**読解の応用**
a) 抄録に記されたPTの有効回収数と回収率を答えてください。
b) 抄録のうち、「[1076] 理学療法士・作」から始まり「因を明らかにするものである。」までの部分を一字も変えずに書き写してください。

**対象の抄録**
• • •
第49回日本理学療法学術大会

講演情報

発表演題 セレクション » 生活環境支援理学療法 セレクション

福祉用具・地域在宅1

2014年5月31日(土) 14:50 〜 16:05 第6会場 (3F 304)

座長:宮田昌司(医療法人社団輝生会本部教育研修局)

生活環境支援 セレクション

[1076] 理学療法士・作業療法士の住宅改善におけるフォローアップに影響を与える要因

角田友紀1, 蛭間基夫2, 中島明子3, 鈴木浩4 (1.沼田脳神経外科循環器科病院, 2.群馬パース大学, 3.和洋女子大学, 4.福島大学)

キーワード:自宅訪問, 地域, 住宅

【はじめに】他領域を含めて住宅改善におけるPT・OTの役割や専門性の重要性が複数報告されている。一方で他領域の専門職から住宅改善におけるPT・OTとの連携の困難さやフォローアップ(以下,FU)に不参加であることも同時に報告されている。このような状況は住宅改善におけるPT・OTのニーズの減少を招き,PT・OTの職域の狭小化に結びつく可能性がある。そこで,本報告ではPT・OTに対する全国調査から住宅改善後のFUや自宅訪問に影響する要因を明らかにするものである。
【方法】対象は日本理学療法士協会及び日本作業療法士協会の各名簿(09年度)に掲載されていた中から自宅会員を除いて無作為に抽出したPT3,795人,OT2,094人である。調査の期間は2010年8月初めから2ヶ月で,質問紙によるアンケート調査を実施し,調査票を郵送にて配布,回収した。有効回収数はPT1,529人(回収率40.3%),OT785人(同率37.5%)であった。調査結果は住宅改善の介入経験があるPT・OT1,693人(PT1,163人,OT530人)の中でFUの実態が明らかであった1,643人を後述の三群に分け,クロス集計により比較,分析した。
【倫理的配慮,説明と同意】本調査の主旨に理解を得られた場合に調査票を返信して頂くことを記載した依頼文を調査票とともに配布した。また,本研究は和洋女子大学ヒトを対象とする生物学的研究・疫学的研究に関する倫理委員会から承認を受け実施した。
• • •
**資料の抜粋**

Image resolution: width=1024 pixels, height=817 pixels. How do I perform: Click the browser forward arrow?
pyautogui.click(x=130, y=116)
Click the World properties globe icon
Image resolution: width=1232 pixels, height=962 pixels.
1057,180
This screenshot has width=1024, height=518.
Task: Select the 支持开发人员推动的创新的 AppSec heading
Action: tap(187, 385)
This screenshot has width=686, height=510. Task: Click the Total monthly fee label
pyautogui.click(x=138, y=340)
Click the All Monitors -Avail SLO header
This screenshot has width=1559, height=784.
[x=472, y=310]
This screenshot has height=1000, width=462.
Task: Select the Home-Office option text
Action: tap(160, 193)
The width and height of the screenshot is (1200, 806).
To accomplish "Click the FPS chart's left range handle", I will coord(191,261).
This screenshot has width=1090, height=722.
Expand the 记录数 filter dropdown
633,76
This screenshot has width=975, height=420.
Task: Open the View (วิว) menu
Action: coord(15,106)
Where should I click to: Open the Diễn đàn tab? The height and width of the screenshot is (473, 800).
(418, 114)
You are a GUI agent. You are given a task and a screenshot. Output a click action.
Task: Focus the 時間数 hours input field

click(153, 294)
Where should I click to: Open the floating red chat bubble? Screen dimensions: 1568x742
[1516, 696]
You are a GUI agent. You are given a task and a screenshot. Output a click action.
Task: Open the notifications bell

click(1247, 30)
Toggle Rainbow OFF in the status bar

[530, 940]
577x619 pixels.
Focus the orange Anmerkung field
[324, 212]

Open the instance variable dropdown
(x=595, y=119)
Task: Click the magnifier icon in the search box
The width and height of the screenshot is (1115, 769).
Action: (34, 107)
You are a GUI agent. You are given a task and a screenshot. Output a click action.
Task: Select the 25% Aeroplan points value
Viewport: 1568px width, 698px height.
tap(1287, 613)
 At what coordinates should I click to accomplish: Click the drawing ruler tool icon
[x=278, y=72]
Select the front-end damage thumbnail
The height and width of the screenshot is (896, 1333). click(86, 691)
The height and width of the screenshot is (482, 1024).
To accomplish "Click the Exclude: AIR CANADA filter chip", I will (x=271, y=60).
• • •
**番号別の解答**
a) PTの有効回収数は1,529人で、回収率は40.3%です。

b)
[1076] 理学療法士・作業療法士の住宅改善におけるフォローアップに影響を与える要因

角田友紀1, 蛭間基夫2, 中島明子3, 鈴木浩4 (1.沼田脳神経外科循環器科病院, 2.群馬パース大学, 3.和洋女子大学, 4.福島大学)

キーワード:自宅訪問, 地域, 住宅

【はじめに】他領域を含めて住宅改善におけるPT・OTの役割や専門性の重要性が複数報告されている。一方で他領域の専門職から住宅改善におけるPT・OTとの連携の困難さやフォローアップ(以下,FU)に不参加であることも同時に報告されている。このような状況は住宅改善におけるPT・OTのニーズの減少を招き,PT・OTの職域の狭小化に結びつく可能性がある。そこで,本報告ではPT・OTに対する全国調査から住宅改善後のFUや自宅訪問に影響する要因を明らかにするものである。